--- Excerpted data Enclosed Below ---
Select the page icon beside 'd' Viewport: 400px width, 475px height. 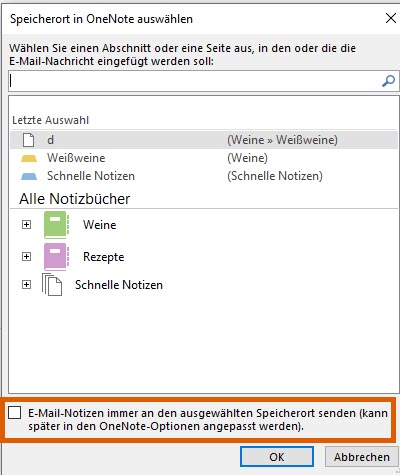28,140
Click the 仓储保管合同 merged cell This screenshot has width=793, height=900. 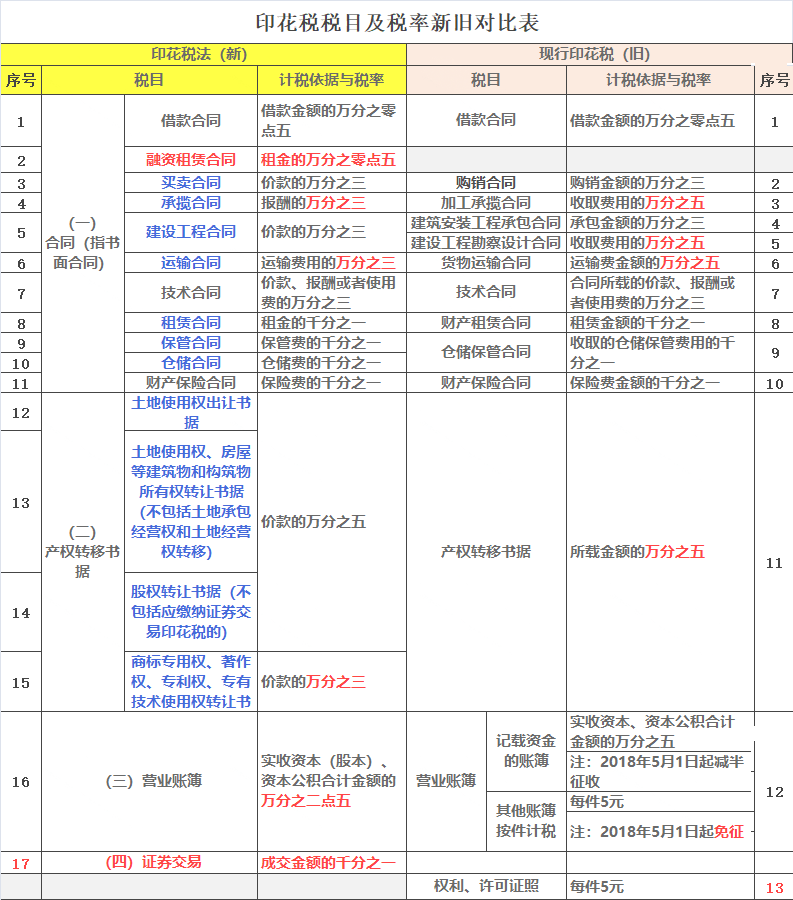pos(486,352)
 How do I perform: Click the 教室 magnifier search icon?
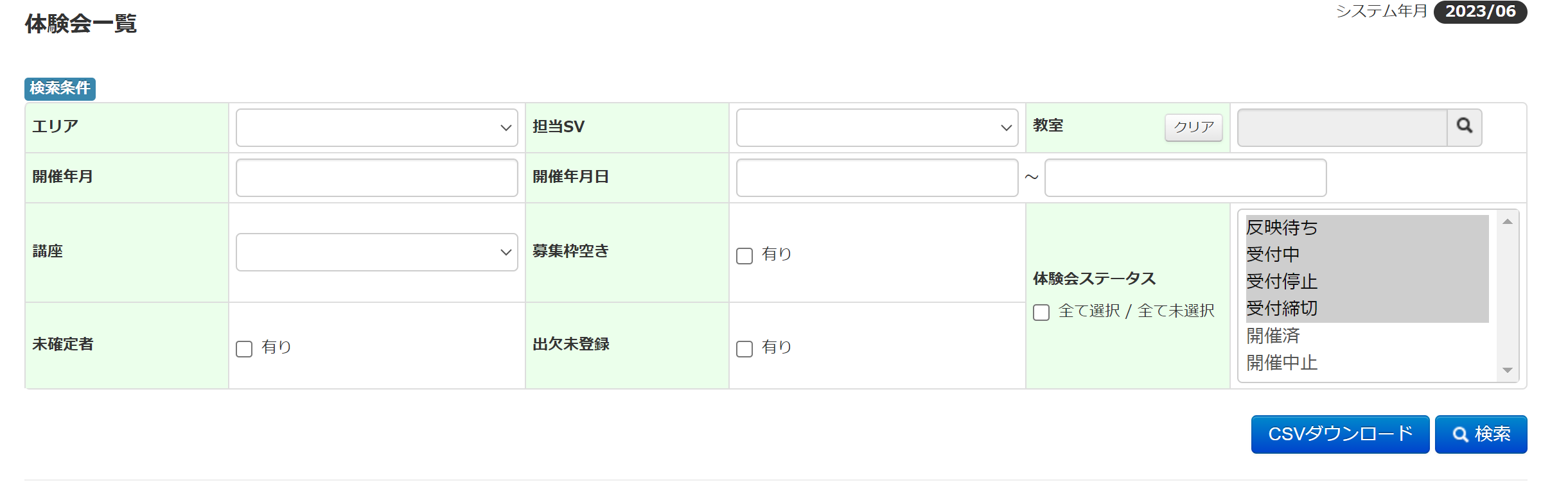[x=1464, y=126]
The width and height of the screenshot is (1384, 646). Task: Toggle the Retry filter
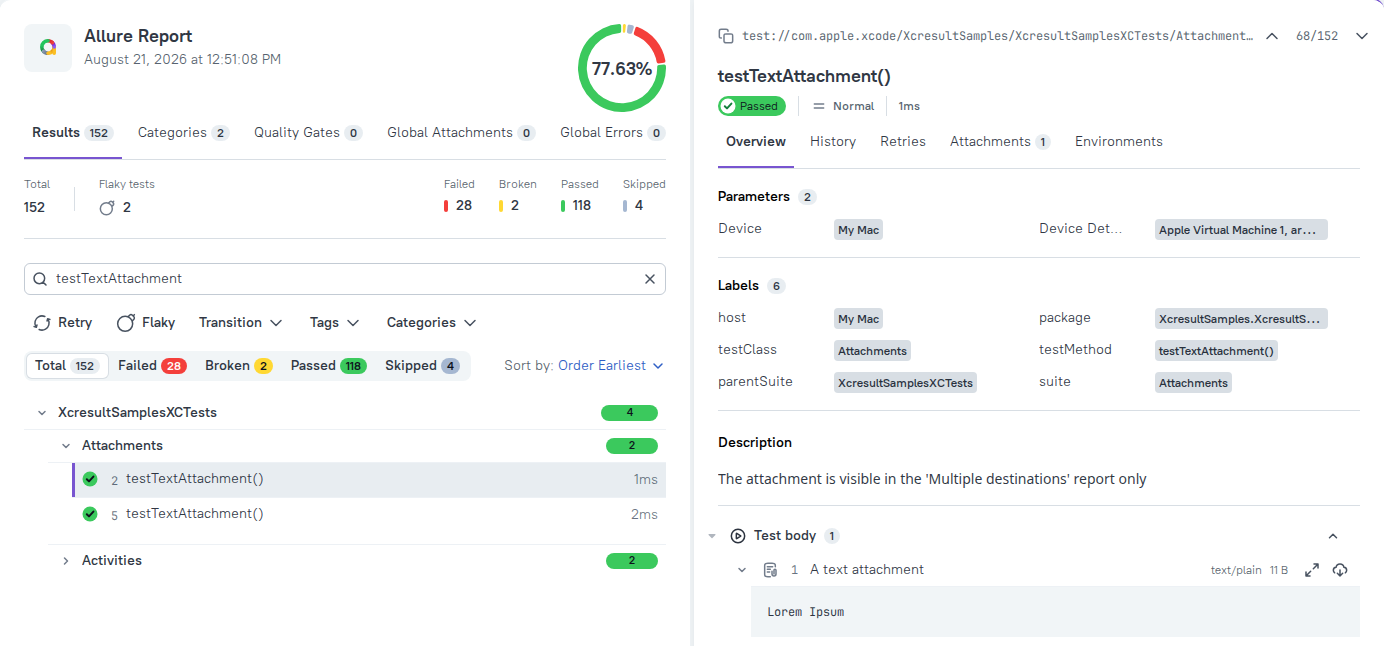pyautogui.click(x=62, y=323)
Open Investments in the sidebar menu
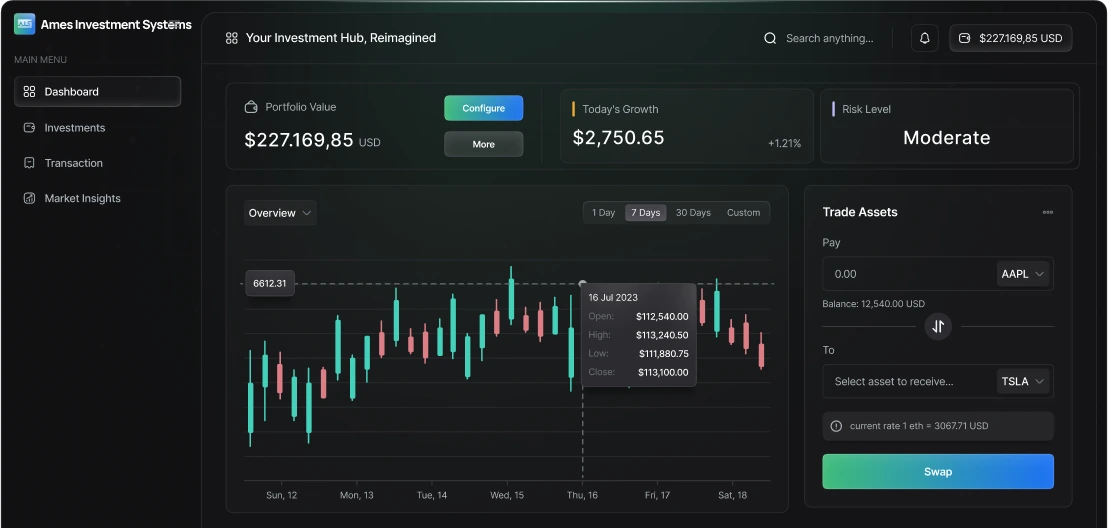This screenshot has width=1108, height=528. [75, 128]
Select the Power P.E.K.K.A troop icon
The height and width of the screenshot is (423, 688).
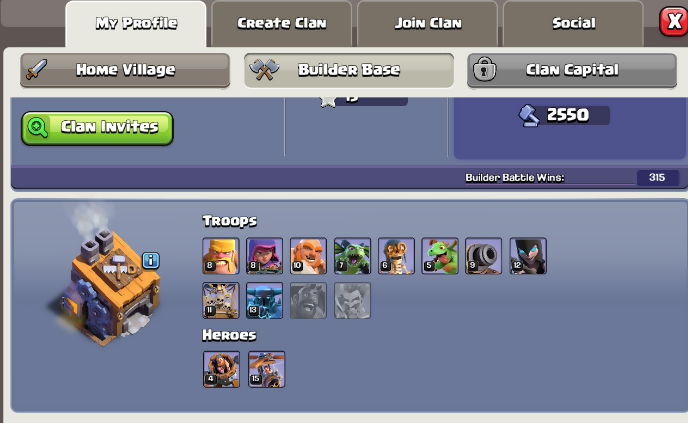pos(264,300)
--- End of Enclosed Excerpted data ---
Assignment
From the line containing "Select the Power P.E.K.K.A troop icon" to the final line above, both included, transcribe every line exactly and leave all pictures out.

Your response
Select the Power P.E.K.K.A troop icon
The height and width of the screenshot is (423, 688).
pos(264,300)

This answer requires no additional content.